#### RECORD SET

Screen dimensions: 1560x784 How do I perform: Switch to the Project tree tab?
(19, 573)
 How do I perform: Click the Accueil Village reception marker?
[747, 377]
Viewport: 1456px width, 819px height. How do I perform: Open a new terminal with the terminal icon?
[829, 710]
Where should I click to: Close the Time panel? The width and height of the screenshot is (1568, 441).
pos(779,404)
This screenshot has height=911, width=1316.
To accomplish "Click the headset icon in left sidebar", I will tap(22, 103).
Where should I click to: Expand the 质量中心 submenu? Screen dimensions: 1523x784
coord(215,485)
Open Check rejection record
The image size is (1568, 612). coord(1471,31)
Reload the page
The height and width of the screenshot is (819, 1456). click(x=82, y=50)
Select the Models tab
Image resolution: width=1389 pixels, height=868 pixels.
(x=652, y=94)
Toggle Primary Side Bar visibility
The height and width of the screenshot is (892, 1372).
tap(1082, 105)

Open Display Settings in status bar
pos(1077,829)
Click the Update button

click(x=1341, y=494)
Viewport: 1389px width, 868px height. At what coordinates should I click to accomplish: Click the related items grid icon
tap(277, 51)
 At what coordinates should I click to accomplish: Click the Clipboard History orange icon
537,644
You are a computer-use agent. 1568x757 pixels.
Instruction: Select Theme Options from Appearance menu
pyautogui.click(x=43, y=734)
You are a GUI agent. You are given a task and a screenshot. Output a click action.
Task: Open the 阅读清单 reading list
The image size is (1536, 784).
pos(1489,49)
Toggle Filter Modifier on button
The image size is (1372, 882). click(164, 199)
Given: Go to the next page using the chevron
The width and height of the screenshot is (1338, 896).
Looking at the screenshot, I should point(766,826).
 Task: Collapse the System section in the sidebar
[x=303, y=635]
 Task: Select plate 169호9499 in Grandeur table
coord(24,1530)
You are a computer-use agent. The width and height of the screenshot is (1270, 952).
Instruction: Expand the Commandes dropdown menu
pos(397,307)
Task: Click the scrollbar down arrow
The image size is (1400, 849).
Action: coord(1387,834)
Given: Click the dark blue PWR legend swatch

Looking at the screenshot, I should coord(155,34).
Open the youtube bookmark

########

WHAT IS BEING ASKED: Write out the whole listing again, keeping every character as it is.

EXERCISE OUTPUT:
Screen dimensions: 1560x784 How do I perform: Switch to the Project tree tab?
(19, 573)
 How do I perform: Click the Accueil Village reception marker?
[747, 377]
Viewport: 1456px width, 819px height. How do I perform: Open a new terminal with the terminal icon?
[829, 710]
Where should I click to: Close the Time panel? The width and height of the screenshot is (1568, 441).
pos(779,404)
This screenshot has height=911, width=1316.
To accomplish "Click the headset icon in left sidebar", I will tap(22, 103).
Where should I click to: Expand the 质量中心 submenu? Screen dimensions: 1523x784
coord(215,485)
Open Check rejection record
The image size is (1568, 612). coord(1471,31)
Reload the page
The height and width of the screenshot is (819, 1456). click(x=82, y=50)
Select the Models tab
Image resolution: width=1389 pixels, height=868 pixels.
(x=652, y=94)
Toggle Primary Side Bar visibility
The height and width of the screenshot is (892, 1372).
tap(1082, 105)

Open Display Settings in status bar
pos(1077,829)
Click the Update button

click(x=1341, y=494)
Viewport: 1389px width, 868px height. At what coordinates should I click to accomplish: Click the related items grid icon
tap(277, 51)
 At what coordinates should I click to accomplish: Click the Clipboard History orange icon
537,644
You are a computer-use agent. 1568x757 pixels.
Instruction: Select Theme Options from Appearance menu
pyautogui.click(x=43, y=734)
You are a GUI agent. You are given a task and a screenshot. Output a click action.
Task: Open the 阅读清单 reading list
The image size is (1536, 784).
pos(1489,49)
Toggle Filter Modifier on button
The image size is (1372, 882). click(164, 199)
Given: Go to the next page using the chevron
The width and height of the screenshot is (1338, 896).
Looking at the screenshot, I should point(766,826).
 Task: Collapse the System section in the sidebar
[x=303, y=635]
 Task: Select plate 169호9499 in Grandeur table
coord(24,1530)
You are a computer-use agent. The width and height of the screenshot is (1270, 952).
Instruction: Expand the Commandes dropdown menu
pos(397,307)
Task: Click the scrollbar down arrow
The image size is (1400, 849).
Action: coord(1387,834)
Given: Click the dark blue PWR legend swatch

Looking at the screenshot, I should coord(155,34).
Open the youtube bookmark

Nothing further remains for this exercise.